Dolores Huerta. Louise Raggio. Lisa Tatum. Sally Ride. These are just a few of the women whose achievements and accomplishments are featured in a new website by the Texas Young Lawyers Association (TYLA). Made possible by generous funding through the Texas Bar Foundation, Iconic Women in Legal History uses videos and interviews with historians, scholars, family members, and in some cases, the women themselves, to introduce their stories and highlight the contributions that they have made to the legal profession, to the struggle and fight for equality and civil rights, and to the history of our country. The women came from diverse backgrounds, but all shared the desire to change age-old perceptions and overcome the barriers that repressed and oppressed women and people of marginalized groups and prevented them from realizing their true potential and value to society. They went on to become attorneys, civil rights champions, politicians, judges, and astronauts, opening doors that had been closed to them and others like them for so long.

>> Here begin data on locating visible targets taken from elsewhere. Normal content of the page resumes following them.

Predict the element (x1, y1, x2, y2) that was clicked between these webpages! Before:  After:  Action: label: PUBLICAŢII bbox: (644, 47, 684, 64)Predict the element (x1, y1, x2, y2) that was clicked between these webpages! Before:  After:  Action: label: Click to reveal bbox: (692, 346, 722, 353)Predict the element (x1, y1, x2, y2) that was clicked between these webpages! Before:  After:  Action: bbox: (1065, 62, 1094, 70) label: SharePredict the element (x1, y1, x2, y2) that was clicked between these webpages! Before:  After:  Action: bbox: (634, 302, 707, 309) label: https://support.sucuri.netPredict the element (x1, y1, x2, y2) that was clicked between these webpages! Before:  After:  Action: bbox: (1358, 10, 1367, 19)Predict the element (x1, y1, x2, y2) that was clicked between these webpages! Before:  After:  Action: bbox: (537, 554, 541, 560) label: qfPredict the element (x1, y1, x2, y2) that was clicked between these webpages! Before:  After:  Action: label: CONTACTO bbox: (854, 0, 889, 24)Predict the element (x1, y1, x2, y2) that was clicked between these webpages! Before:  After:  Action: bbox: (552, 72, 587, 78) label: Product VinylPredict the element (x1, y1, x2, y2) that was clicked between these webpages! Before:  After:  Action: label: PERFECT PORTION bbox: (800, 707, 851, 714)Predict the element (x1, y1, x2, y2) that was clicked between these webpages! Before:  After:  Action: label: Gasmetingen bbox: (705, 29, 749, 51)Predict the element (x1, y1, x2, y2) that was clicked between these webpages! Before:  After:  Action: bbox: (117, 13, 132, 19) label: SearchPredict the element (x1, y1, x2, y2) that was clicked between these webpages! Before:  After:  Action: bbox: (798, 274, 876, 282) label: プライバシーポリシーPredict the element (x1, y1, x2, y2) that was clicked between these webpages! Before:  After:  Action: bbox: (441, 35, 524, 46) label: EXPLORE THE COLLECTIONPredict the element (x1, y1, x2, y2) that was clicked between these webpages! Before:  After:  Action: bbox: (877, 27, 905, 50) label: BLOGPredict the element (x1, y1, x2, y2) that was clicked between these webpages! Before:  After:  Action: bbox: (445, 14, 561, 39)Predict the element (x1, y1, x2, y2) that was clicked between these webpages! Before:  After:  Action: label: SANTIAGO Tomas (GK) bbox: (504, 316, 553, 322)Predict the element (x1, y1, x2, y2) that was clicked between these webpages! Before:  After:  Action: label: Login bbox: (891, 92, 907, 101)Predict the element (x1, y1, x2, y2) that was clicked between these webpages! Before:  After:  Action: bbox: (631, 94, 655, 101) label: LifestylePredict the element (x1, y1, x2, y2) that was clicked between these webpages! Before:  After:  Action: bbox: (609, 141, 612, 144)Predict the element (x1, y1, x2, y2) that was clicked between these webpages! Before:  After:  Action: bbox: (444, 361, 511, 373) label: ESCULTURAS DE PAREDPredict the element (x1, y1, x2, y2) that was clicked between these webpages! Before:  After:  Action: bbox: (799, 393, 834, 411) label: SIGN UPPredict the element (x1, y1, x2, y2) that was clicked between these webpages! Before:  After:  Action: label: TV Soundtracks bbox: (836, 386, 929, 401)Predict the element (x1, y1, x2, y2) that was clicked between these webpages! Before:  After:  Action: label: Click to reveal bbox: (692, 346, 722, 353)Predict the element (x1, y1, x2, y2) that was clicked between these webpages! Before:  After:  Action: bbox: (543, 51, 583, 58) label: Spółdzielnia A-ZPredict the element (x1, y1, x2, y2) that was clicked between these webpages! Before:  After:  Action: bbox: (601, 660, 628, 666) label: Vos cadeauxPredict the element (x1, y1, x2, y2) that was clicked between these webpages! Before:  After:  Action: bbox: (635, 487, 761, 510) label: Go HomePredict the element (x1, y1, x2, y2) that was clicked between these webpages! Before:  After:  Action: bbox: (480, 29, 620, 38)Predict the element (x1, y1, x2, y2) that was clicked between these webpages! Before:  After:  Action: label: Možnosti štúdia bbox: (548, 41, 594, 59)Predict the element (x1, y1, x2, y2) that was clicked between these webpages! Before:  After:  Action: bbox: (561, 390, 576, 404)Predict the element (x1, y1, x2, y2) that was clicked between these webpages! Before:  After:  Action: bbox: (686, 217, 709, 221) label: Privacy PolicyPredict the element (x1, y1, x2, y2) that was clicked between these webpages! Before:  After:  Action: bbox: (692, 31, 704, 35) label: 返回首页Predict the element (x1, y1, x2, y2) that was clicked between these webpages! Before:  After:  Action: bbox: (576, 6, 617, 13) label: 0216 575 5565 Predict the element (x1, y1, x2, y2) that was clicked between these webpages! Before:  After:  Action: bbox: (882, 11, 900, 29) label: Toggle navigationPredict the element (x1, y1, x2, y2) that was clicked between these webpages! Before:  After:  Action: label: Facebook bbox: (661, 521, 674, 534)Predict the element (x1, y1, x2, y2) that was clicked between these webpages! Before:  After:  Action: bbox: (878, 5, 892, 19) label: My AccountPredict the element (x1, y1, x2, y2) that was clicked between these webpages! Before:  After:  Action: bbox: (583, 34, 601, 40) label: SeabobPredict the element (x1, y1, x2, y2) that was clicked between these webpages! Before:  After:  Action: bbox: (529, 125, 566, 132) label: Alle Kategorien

Although designed to educate and inspire students, Iconic Women in Legal History is a learning experience for everyone. TYLA has wisely chosen to focus upon some women who are lesser known to the public and whose accomplishments may not have entered the public’s awareness. The short, 8-10-minute videos bring the stories of these women to life. The speakers describe the woman’s childhood and any role models or mentors that may have shaped her path, any involvement with politics or community organizations that helped her on her journey, and any significant moments in her career. It is TYLA’s hope that the stories of these iconic women will inspire students and all those visiting the website to actively engage within their community and passionately pursue their dreams and goals.